### Task description
Go through the material under this sentence. Return every line holding "computer".

### Provided data
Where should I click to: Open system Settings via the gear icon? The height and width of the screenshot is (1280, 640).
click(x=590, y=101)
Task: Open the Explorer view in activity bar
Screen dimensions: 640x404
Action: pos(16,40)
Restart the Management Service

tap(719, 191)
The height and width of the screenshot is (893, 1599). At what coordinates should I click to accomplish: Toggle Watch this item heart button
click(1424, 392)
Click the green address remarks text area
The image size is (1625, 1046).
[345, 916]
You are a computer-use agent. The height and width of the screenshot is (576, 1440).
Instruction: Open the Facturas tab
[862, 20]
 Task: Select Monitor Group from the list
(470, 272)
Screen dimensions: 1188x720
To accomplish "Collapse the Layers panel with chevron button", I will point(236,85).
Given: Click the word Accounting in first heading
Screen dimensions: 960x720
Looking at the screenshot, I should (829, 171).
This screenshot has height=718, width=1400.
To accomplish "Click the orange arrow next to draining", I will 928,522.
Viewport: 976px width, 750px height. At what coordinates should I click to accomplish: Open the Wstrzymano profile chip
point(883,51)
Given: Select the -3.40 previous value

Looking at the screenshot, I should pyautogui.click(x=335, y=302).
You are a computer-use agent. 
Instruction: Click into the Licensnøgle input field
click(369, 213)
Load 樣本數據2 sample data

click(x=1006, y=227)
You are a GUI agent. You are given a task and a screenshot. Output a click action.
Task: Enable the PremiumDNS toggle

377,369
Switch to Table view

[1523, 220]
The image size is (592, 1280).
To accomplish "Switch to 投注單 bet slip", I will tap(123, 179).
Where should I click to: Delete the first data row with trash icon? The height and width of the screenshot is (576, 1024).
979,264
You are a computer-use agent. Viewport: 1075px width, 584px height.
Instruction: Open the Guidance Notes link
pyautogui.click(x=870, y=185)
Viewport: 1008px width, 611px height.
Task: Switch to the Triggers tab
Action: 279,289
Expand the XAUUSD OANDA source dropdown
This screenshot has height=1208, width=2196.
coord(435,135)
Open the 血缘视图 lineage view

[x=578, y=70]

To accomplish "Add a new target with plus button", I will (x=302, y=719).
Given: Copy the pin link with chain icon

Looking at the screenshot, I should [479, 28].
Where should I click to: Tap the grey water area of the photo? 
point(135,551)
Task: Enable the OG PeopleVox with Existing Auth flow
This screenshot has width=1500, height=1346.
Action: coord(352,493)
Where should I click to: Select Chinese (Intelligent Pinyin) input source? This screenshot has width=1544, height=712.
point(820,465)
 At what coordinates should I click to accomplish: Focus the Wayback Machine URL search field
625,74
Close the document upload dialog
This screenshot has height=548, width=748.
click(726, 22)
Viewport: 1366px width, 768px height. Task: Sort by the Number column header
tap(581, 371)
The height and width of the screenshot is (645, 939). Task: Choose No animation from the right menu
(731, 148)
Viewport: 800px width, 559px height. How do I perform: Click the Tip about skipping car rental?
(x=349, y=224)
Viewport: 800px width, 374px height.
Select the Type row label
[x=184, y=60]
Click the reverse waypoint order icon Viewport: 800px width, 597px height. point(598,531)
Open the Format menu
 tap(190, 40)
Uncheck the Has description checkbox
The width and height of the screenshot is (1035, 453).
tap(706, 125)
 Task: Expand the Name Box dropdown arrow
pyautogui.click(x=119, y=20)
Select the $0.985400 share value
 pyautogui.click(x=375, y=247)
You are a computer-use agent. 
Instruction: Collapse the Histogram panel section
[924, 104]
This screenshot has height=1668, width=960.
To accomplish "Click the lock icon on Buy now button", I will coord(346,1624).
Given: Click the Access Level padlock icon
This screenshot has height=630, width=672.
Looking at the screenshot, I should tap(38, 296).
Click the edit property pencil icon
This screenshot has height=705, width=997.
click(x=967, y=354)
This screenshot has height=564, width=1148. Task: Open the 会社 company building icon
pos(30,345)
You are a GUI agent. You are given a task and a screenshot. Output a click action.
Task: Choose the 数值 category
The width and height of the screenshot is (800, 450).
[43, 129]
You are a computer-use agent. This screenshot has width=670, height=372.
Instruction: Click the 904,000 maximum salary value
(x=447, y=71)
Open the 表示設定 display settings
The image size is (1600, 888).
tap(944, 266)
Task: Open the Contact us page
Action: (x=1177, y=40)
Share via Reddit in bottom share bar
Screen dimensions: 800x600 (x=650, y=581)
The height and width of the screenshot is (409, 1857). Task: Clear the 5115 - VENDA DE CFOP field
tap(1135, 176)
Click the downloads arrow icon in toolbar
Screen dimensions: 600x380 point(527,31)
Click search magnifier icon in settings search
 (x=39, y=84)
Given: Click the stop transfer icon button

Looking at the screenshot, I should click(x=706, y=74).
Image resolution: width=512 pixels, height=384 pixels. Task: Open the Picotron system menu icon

### Response area
You are a computer-use agent. The height and width of the screenshot is (576, 1440).
You are a computer-use agent. 
You are a computer-use agent. Viewport: 1075px width, 584px height.
You are a computer-use agent. 
You are a computer-use agent. This screenshot has width=670, height=372.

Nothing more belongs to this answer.